A trama é a seguinte: uma peste qualquer assola o país, adoece as gentes, transforma o homem cotidiano num zumbi esfomeado, transforma o zumbi esfomeado num homem cotidiano e, em questão de semanas, quiçá de meses, o mundo todo jaz abandonado, sucateado, roubado, enlameado, empobrecido, sem água potável, sinal de celular nem entrega regular dos Correios. Mais ou menos como o Brasil.

Então um pai de família, quase sempre divorciado, devedor de alimentos, frustrado na carreira, decepcionado com o time, alcoólatra e pouco amigo do banho sai à procura dos seus, encontra-os desgraçadamente saudáveis para que juntos, reconciliados, cheguem a um lugarejo qualquer, cheio de pessoas esquisitas, felizes de um jeito esquisito, com trejeitos de eleitores do PSOL. Fosse eu, voltava aos zombies.

Crítica de cinema muito à parte, a verdade é que estamos um bocadinho próximos desse cenário.

Já são mais de 100 mil casos registrados, outros milhares de suspeitos. Pelo menos 4 mil mortes confirmadas, e contando, além daquelas que certos governos, não muito amigos da ciência e da informação, podem ter ocultado.

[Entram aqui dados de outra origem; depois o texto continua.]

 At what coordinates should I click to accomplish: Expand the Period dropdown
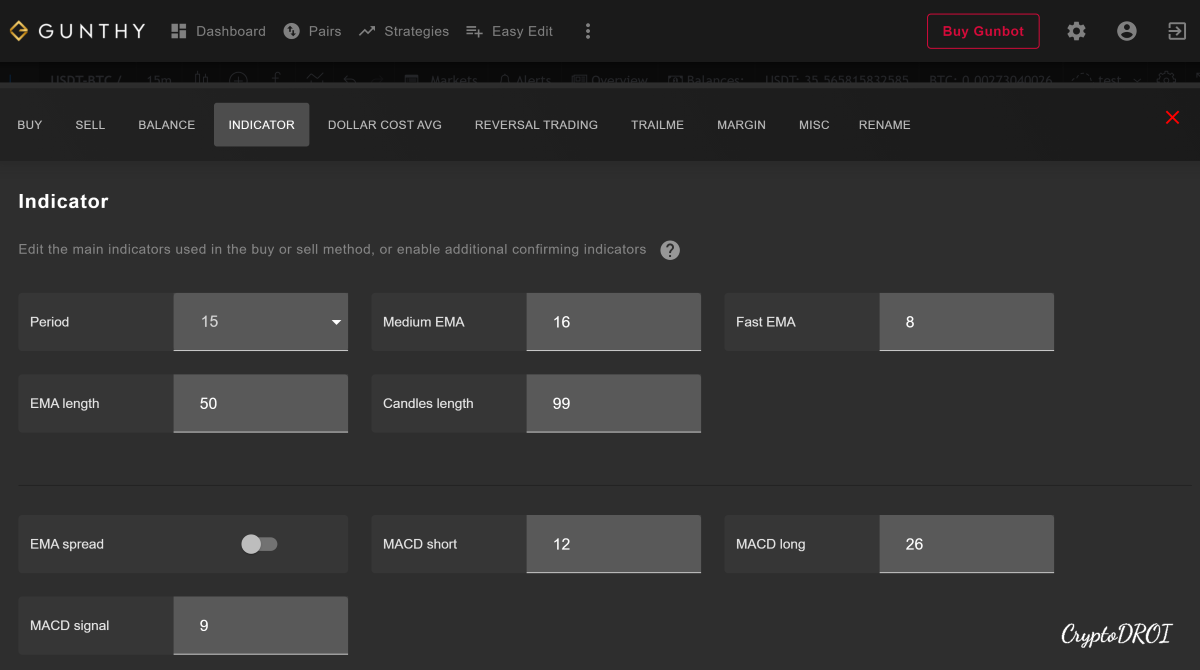[261, 322]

Pois eu não dava a mínima até que os campeonatos de futebol começaram a sofrer o revés. Daí o resfriado virou pneumonia. Torneios suspensos, partidas canceladas ou a portões fechados. Se afetou o futebol, acredito no ineditismo da moléstia. Mas nem só de futebol vive e morre o homem.

O efeito colateral do vírus, para além das insuficiências respiratórias, da debilidade física e do atestado de óbito, afeta os mercados financeiros, as transações comerciais, os potentados, as premiações, o preço das commodities, a bolsa de valores, o machismo, o feminismo, a direita, a esquerda, o mundo do trabalho, a falta de trabalho, os tráfegos aéreo e terrestre, as manifestações contra e favor dos governos.

Quem se aglomerava nas ruas, nos shoppings, nos ginásios, nas rodoviárias, nas igrejas, já não se aglomera. Pensa-se duas vezes antes de cruzar a soleira da porta. Governos pedem que nos aquietemos. Eu acho muito bem. Empresas recomendam que trabalhemos em domicílio. Eu acho muito bom.

Se por acaso sobrevivermos a esse novo apocalipse, poderíamos aprender algumas importantes lições.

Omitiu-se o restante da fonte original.